Journal of the American Chemical Society, Vol.143, No.4, 1836-1845, 2021
Conformational Plasticity in Human Heme-Based Dioxygenases
Human indoleamine 2,3-dioxygenase 1 (hIDO1) and human tryptophan dioxygenase (hTDO) are two important heme proteins that degrade the essential amino acid, L-tryptophan (Trp), along the kynurenine pathway. The two enzymes share a similar active site structure and an analogous catalytic mechanism, but they exhibit a variety of distinct functional properties. Here we used carbon monoxide (CO) as a structural probe to interrogate how the functionalities of the two enzymes are encoded in their structures. With X-ray crystallography, we detected an unexpected photochemical intermediate trapped in a crystal of the hIDO1-CO-Trp complex, where CO is photolyzed from the heme iron by X-rays at cryogenic temperatures (100 K). The CO photolysis triggers a large-scale migration of the substrate Trp, as well as the photolyzed CO, from the active site to a temporary binding site, Sa*. It is accompanied by a large conformational change to an active site loop, JK-Loop(C), despite the severely restricted protein motion under the frozen conditions, which highlights the remarkable conformational plasticity of the hIDO1 protein.

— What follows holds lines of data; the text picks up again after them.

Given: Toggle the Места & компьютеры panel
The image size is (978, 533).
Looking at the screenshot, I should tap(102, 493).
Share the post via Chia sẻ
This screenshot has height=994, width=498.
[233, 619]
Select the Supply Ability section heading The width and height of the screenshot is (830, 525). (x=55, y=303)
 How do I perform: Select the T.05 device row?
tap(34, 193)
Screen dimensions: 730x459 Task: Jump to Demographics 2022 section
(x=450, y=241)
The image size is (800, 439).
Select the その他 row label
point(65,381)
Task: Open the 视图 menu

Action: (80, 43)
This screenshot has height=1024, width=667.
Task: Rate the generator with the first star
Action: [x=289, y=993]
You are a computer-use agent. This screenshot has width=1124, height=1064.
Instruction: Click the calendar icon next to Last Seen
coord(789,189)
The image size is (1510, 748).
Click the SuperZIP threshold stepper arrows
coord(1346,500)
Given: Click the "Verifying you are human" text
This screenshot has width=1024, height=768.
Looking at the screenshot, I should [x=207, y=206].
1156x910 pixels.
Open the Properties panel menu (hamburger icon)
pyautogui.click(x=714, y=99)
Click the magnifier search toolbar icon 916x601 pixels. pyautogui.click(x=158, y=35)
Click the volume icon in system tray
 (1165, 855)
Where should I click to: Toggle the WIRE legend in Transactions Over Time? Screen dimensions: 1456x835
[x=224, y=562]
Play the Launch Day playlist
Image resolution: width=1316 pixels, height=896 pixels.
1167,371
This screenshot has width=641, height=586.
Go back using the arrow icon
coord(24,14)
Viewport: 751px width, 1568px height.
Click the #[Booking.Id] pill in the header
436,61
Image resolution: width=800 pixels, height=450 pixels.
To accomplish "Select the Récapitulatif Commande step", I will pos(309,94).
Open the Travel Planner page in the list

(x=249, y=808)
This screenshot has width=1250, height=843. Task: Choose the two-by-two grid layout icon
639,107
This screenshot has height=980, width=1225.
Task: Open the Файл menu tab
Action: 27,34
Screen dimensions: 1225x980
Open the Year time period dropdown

Comparative studies of a crystal of the hTDO-CO-Trp complex show that CO and Trp remain bound in the active site under comparable X-ray illumination, indicating a much more rigid protein architecture. The data offer important new insights into the structure and function relationships of the heme-based dioxygenases and provide new guidelines for structure-based design of inhibitors targeting them.